» **Task objective**:
Select from the data all lines with the word "computer".
Records provided below:
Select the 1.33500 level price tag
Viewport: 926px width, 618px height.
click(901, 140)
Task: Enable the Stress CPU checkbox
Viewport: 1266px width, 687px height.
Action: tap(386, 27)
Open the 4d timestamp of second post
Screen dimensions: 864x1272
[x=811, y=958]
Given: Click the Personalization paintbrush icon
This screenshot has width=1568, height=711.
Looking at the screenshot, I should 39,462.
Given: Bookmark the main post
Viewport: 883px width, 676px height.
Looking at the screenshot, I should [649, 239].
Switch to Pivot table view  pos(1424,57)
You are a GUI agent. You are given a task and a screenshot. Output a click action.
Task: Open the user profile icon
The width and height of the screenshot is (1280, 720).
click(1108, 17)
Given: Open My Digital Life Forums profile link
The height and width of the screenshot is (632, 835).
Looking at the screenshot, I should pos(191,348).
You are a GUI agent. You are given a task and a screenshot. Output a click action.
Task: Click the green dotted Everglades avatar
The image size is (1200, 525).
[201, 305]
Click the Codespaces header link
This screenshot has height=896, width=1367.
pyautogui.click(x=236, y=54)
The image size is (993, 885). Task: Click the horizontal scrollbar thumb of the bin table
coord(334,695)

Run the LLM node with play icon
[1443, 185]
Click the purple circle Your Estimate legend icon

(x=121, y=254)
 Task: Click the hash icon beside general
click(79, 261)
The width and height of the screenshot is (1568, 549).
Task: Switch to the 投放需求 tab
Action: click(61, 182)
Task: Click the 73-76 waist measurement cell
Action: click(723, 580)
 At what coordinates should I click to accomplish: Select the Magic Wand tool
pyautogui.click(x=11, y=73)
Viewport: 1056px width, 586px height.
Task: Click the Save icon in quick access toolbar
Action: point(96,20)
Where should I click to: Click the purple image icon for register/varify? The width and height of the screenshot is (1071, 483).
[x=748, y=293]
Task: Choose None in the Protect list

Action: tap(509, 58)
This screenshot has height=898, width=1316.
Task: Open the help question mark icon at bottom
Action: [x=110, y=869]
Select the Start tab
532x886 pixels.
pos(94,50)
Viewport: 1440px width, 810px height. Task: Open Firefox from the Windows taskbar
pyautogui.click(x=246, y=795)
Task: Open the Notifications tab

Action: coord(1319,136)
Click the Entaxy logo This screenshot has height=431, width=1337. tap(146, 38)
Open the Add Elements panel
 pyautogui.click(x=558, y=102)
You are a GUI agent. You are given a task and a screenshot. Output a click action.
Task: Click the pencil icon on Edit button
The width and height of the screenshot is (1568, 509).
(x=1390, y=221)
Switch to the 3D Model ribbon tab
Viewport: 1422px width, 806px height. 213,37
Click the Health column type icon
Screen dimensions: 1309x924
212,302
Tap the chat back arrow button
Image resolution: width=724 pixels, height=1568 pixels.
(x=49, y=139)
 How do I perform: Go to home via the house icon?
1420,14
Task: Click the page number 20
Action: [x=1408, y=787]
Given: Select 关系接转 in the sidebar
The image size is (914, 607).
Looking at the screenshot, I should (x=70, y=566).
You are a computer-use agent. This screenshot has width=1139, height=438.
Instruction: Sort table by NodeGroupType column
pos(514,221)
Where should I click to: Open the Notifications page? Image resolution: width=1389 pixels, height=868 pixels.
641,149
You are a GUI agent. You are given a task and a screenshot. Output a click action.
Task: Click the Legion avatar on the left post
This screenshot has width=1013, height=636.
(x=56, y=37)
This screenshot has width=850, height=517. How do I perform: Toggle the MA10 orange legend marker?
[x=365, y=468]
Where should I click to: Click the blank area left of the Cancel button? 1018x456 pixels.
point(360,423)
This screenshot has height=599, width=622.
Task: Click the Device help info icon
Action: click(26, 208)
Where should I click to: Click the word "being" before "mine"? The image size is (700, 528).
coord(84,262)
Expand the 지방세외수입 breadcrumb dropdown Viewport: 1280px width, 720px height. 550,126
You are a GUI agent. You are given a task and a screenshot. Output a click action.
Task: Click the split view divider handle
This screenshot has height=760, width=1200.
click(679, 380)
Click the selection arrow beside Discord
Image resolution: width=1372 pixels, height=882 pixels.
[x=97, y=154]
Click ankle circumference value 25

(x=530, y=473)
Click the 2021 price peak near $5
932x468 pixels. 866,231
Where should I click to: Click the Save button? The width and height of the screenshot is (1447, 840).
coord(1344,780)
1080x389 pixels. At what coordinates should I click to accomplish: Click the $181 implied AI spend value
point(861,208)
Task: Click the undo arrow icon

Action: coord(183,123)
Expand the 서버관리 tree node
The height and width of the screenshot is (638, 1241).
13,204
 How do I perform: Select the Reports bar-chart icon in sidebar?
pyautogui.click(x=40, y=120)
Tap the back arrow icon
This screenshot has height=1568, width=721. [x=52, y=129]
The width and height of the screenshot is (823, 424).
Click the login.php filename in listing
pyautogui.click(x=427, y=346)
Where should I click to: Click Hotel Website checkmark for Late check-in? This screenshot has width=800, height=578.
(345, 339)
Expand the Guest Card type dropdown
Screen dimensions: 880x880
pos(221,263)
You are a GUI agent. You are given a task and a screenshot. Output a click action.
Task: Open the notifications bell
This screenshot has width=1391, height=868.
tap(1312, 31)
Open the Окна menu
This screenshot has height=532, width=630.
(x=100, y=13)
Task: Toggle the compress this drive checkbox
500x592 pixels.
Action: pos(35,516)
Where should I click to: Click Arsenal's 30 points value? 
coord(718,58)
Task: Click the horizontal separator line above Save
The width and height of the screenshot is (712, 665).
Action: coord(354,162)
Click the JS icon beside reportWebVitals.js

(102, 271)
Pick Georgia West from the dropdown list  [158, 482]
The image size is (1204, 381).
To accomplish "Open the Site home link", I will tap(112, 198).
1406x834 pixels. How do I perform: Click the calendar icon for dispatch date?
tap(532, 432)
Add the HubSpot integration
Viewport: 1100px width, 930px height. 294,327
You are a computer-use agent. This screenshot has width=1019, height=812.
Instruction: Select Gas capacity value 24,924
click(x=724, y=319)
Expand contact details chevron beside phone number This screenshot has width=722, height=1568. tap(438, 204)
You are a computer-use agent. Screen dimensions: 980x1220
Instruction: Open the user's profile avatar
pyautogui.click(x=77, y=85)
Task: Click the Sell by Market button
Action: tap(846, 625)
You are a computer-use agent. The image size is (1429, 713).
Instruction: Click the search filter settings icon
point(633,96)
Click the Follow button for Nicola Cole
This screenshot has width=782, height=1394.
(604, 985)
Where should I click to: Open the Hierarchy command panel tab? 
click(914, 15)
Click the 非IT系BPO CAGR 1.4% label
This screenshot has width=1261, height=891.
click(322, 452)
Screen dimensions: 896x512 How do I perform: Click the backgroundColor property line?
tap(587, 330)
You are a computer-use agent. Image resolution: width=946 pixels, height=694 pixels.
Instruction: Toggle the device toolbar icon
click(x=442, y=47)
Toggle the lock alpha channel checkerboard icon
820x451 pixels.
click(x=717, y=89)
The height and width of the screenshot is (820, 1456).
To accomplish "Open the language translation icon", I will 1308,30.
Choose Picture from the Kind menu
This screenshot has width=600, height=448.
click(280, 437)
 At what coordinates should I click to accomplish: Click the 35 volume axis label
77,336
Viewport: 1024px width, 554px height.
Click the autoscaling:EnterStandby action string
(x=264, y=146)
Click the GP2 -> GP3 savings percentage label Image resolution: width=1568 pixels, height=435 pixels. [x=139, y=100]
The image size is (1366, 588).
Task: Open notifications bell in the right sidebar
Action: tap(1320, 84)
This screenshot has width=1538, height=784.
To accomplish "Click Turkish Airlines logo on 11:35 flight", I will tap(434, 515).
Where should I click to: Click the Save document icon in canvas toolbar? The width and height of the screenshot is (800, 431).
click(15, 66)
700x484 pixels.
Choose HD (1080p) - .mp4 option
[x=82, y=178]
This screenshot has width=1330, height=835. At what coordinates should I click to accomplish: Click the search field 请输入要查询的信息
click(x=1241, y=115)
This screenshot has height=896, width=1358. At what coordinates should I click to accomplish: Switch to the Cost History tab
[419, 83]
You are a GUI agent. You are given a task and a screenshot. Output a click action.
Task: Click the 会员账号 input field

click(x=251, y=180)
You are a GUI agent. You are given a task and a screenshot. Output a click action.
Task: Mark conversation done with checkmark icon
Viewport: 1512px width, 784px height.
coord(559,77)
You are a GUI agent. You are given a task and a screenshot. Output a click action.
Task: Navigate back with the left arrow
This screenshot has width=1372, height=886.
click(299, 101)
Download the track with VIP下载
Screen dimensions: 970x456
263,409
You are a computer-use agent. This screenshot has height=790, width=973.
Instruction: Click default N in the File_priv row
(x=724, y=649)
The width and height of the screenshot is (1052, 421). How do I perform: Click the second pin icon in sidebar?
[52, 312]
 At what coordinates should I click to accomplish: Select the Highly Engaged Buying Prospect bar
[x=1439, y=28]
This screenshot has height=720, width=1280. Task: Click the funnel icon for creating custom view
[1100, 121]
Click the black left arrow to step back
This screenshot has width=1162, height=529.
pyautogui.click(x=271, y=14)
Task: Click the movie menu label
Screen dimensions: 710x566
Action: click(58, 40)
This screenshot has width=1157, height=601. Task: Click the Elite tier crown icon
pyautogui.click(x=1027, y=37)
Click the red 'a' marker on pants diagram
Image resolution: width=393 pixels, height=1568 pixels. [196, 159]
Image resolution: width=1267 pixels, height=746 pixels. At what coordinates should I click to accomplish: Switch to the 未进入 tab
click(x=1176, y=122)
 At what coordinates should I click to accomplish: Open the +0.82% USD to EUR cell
End of Records provided.
» **Response area**:
You are a computer-use agent. This screenshot has width=1139, height=438.
You are a computer-use agent. This screenshot has width=1019, height=812.
You are a computer-use agent. Screen dimensions: 980x1220
You are a computer-use agent. The image size is (1429, 713).
You are a computer-use agent. Image resolution: width=946 pixels, height=694 pixels.
You are a computer-use agent. This screenshot has height=790, width=973.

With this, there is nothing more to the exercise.